Towards the close Bryan Mbeumo and Amad Diallo tripped over Arsenal players in a hectic scramble to cancel out Calafiori’s strike: a snapshot of United’s chronic toothlessness. Moments later, a better Mbeumo headed effort drew a good save from David Raya. There were further goalmouth scrambles but no United player could stick the ball in the net.

In a middling contest, Amorim’s team had to do what the visiting left‑back did – with this 13th-minute goal a disaster for United and a joy for him. Declan Rice arrowed a corner in from the left, a clownish Bayindir merely palmed the ball on and Calafiori nodded home a ball already heading in. “One‑nil to the Arsenal” came the ecstatic taunt from the faithful. At the time, United complained that Bayindir was caught in a melee.

Afterwards, Bruno Fernandes said: “When you touch the goalkeeper and he can’t jump, that makes it difficult for Bayindir. We know in the Premier League they don’t give much. Even if they had a meeting with us saying that they will whistle more if players block and don’t look at the ball but it is more of [them] saying [this].”

Just as suspect as the goalkeeping was the XI sent out that could be marked “curio”, with Amorim preferring Casemiro to Manuel Ugarte in midfield and Mason Mount the nominal No 9 (no squad place for Rasmus Højlund), though Mbeumo and Matheus Cunha started.

The new boys began fast – Mbeumo barged over Martín Zubimendi (also on debut), Cunha ran in, howled for his twin-10 to pass, he did, but Arsenal escaped. Mikel Arteta, who issued a trademark moan at Mbeumo’s challenge, had to watch as Mbeumo again motored along his right corridor but the shot was a pea-roller into Raya’s hands.

At this juncture, United were fast and furious, even when defending. From a Fernandes corner Arsenal broke and Mount hared back to help out. Then, after Calafiori’s winner, United were back in counterattack mode. A proposition of serial moments but none of the patterns Amorim (surely) craves.

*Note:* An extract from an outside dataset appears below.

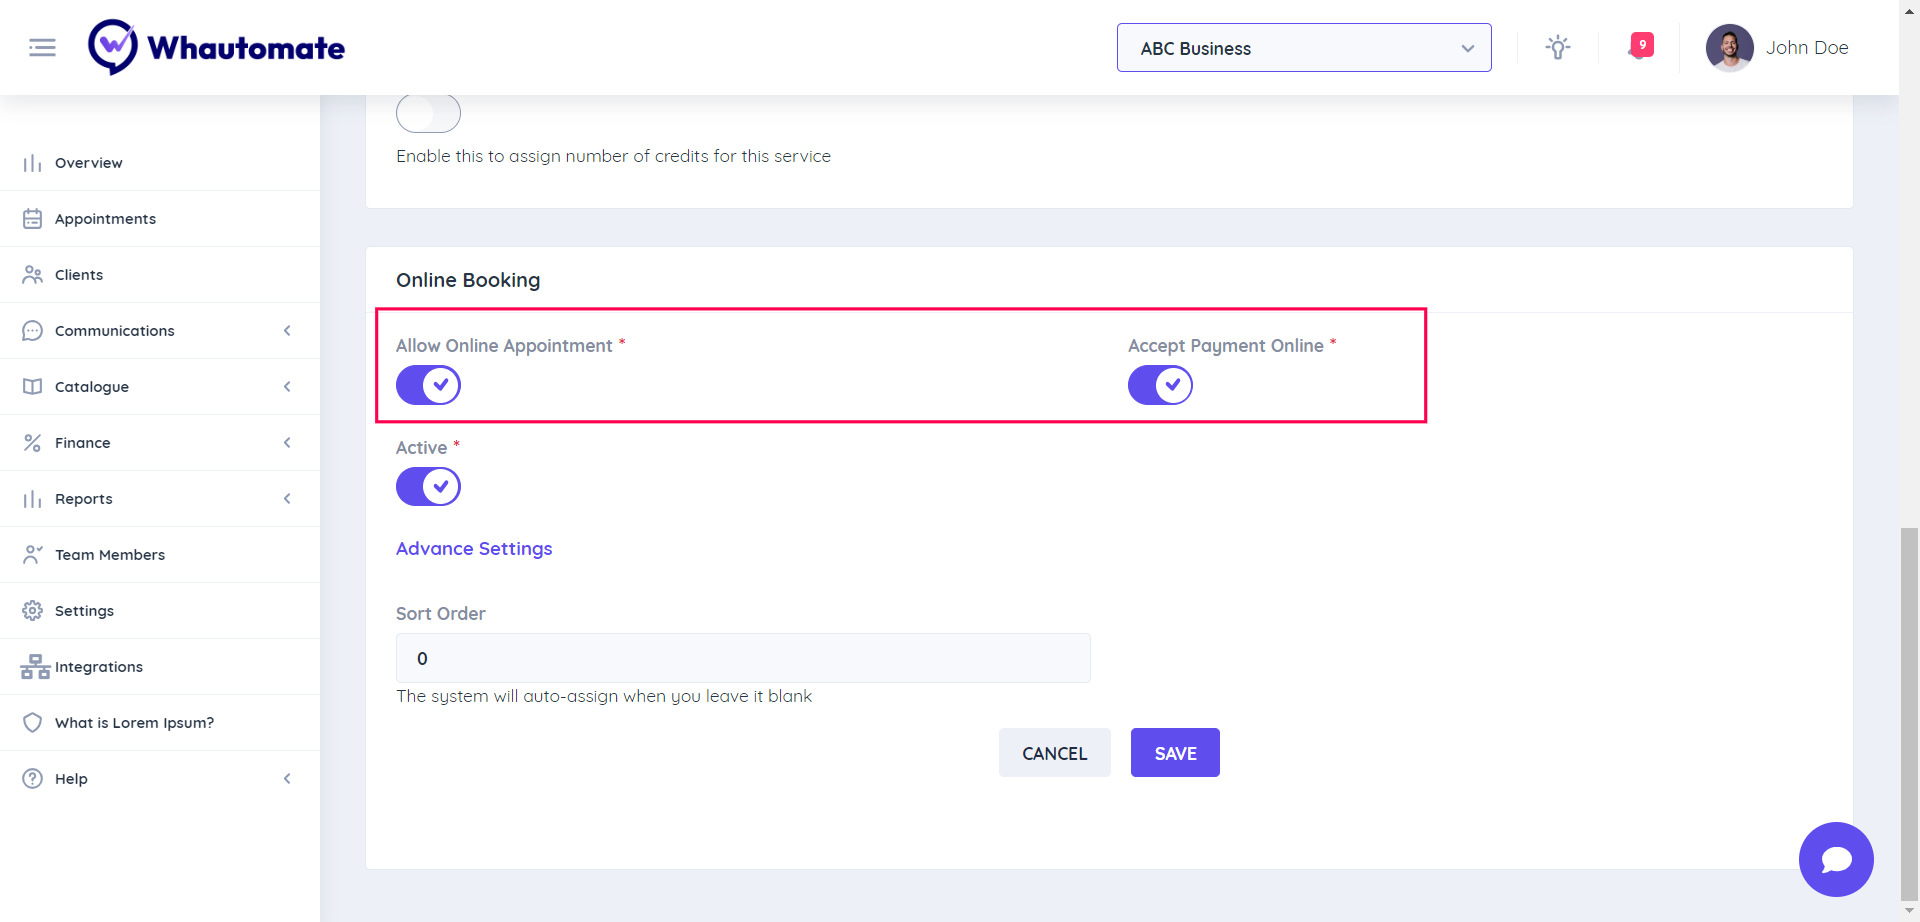
Task: Turn off Accept Payment Online toggle
Action: pyautogui.click(x=1160, y=385)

Patrick Dorgu hit a post. The livewire Cunha wriggled in a left zone and turned and forced a Raya reflex save. Zubimendi’s foul on Fernandes had the latter hitting the wall to the right of the area. A scintillating Cunha run took him from halfway through a thicket of opponents and clear but the effort was scuffed. Mbeumo’s cute layoff was followed by a 25‑yard Cunha shot straight at Raya.

Yet without Bayindir’s howler Arteta would have had the harder half-time chat as his team were no smooth unit, tapping the ball about, manoeuvring those in red like Subbuteo pieces. Rice and Zubimendi exerted scant control in central areas and Gyökeres laboured and suffered from his teammates’ creation deficit.

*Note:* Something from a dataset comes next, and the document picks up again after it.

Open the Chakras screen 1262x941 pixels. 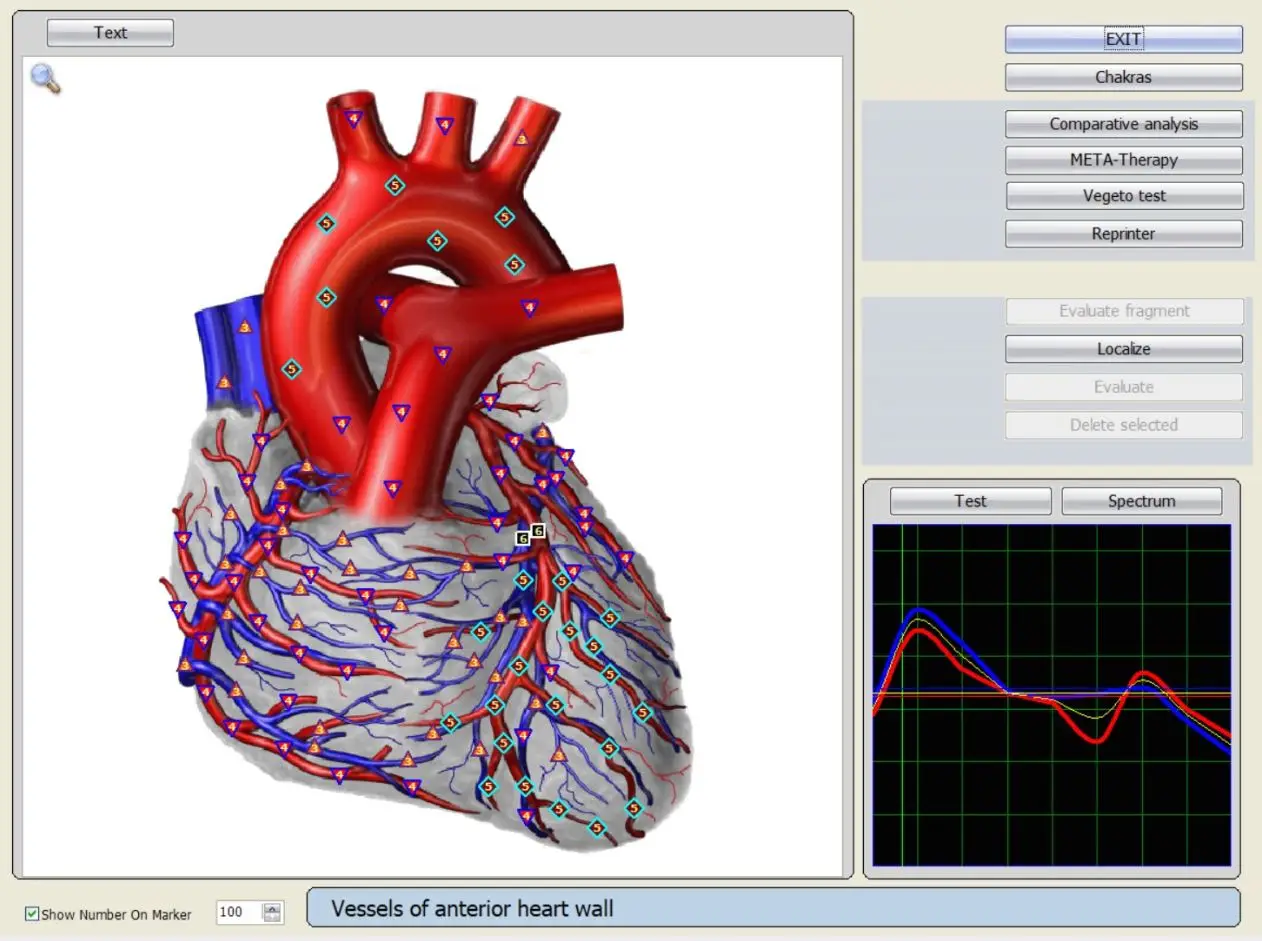pos(1123,77)
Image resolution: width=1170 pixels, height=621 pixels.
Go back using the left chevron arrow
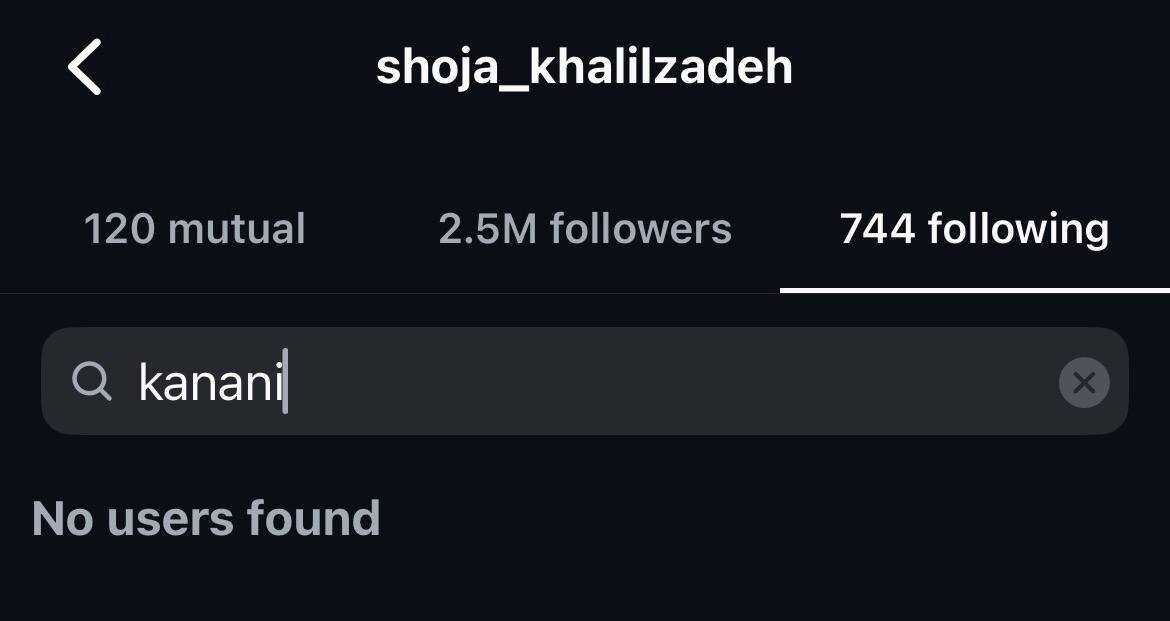tap(85, 68)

United, brighter in this department, saw Mount fluff their latest attempt, so Amorim had to do something – be patient (in hope) or make a change.

He chose the latter. Diallo (another surprising exclusion) entered for the average Diogo Dalot and the Ivorian impressed – one more Amorim team selection puzzler. Benjamin Sesko, continually warming up, watched as Fernandes flipped in a dead-ball from the left corner flag and Raya rose and punched away – as Bayindir fatally failed to do.

To boos Gyökeres was hooked on the hour for Kai Havertz. The derision came from spurned suitors after the Swede chose north London not south Manchester.

But jeers became cheers as Sesko was given a 25-minute debut – for the anonymous Mount. Ugarte, too, was introduced, for Casemiro. Immediately, a tangle with Noni Madueke, another visiting substitute, was the midfield bite United lacked.

Amorim’s men were lacking all over the park. A tight win for Arsenal. One more chastening day for the Portuguese’s project.

Fernandes was left clutching straws. “I really liked the reaction of the fans at the end. That was more a sign of hope than what we did during the game.”

Amorim was more pithy. “We need to win more than last season,” he said.